Impact Investment Index
How to measure the value and subsequent results (outcome and impact) of corporate social investment (CSI), socio-economic development (SED), and community investment and development (CID) remains one of grantmaking development professionals’ and practitioners’ greatest challenges.
Social and business benefits are often long-term or intangible, which make systematic measurement complex. And yet, grantmakers and foundation staff face increasing pressures to show social/community investment and development to be as strategic, cost-effective and value-enhancing as possible. The industry faces a critical need to assess current monitoring and evaluation practices and measurement trends – in order to validate impact evidence.
The social impact assessment environment in South Africa and Africa
In South Africa and Africa, the development sector is large and complex. It is regarded as ‘the third sector’ – providing employment to millions and business opportunities. The fact that organisations operating in this sector who manage programmes (i.e. provide products and services) run them as businesses – albeit trying not to make a profit in the process – does not detract from the size and influence of this sector.
In essence this sector acts as an implementation arm for both corporates and government and it has access to funds from foreign development agencies. These resources are primarily aimed at assisting government in reaching its development targets for creating a South Africa where all people are equal and have access to basic services that will assist them in living meaningful lives.
Albeit small when compared to government spending on social services and overseas investments, some of the investments made by companies in South Africa are both strategic and innovative – and are really aimed at alleviating or eradicating poverty in the country.
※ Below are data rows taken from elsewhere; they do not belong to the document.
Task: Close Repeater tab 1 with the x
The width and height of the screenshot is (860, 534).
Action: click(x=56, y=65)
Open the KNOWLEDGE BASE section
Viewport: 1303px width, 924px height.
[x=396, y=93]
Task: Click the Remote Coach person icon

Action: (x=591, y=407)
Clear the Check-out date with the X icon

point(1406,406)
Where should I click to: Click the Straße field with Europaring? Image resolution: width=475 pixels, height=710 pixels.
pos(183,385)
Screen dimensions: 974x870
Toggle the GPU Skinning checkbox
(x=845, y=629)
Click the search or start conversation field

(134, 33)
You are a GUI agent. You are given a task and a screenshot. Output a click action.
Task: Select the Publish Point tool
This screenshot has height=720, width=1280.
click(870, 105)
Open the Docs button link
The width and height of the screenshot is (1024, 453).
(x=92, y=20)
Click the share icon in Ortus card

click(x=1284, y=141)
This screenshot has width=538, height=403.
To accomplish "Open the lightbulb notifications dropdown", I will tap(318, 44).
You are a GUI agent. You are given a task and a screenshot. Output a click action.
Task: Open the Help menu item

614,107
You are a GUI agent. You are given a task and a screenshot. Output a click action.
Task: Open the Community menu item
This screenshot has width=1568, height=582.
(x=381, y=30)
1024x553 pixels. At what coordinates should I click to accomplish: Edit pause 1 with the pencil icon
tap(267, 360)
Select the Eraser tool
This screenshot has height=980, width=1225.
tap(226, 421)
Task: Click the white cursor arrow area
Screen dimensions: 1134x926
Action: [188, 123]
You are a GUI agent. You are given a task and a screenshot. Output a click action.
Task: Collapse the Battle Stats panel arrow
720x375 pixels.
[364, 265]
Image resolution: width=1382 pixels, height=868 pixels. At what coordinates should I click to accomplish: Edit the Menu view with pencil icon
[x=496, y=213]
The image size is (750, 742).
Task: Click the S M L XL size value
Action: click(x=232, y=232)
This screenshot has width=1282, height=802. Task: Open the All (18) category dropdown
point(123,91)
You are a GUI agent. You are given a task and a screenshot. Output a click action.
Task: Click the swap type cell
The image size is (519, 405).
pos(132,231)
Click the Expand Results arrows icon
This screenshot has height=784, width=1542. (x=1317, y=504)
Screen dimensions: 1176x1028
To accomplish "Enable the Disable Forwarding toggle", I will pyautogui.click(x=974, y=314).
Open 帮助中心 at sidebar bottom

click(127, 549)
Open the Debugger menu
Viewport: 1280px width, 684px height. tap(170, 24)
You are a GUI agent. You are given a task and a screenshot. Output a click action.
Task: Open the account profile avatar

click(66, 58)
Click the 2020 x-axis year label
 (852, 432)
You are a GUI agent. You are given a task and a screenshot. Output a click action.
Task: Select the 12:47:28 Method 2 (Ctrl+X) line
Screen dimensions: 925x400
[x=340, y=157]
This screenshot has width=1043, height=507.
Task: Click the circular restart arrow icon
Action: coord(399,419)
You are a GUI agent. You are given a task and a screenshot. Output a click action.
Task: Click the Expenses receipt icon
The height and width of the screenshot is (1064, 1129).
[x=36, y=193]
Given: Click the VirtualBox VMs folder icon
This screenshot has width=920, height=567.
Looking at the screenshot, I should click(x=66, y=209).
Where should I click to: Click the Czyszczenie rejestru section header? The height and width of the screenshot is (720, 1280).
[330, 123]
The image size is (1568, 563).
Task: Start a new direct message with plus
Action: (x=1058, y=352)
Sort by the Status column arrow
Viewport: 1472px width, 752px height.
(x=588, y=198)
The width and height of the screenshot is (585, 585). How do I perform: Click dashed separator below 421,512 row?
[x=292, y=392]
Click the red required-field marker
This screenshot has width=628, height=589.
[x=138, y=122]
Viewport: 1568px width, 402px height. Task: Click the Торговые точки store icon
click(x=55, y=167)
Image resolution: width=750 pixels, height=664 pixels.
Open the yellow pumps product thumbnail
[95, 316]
They are also in response to specific legislation (i.e. the Broad-Based Black Economic Empowerment Act) and to society’s (read: customers’) expectations that companies become more responsible and support communities, as well as causes close to their heart.
However, a number of prevailing factors have been eminent in development circles for years now, and these play out in a number of questions and issues:
- On the one hand companies want and need to know that their investments in communities are making a difference. In particular, they need to know that there is a change in the quality of life of the communities in which they invest.
- Similarly they need to know that their investments support and leverage government resources to the extent that these are not only extended, but contribute to a more sustainable environment where, for instance, pressing and basic social needs are effectively addressed.
- Boards, executive management and community investment practitioners are utilising company resources, and as such must be accountable for the investment outcome and impact that they deliver.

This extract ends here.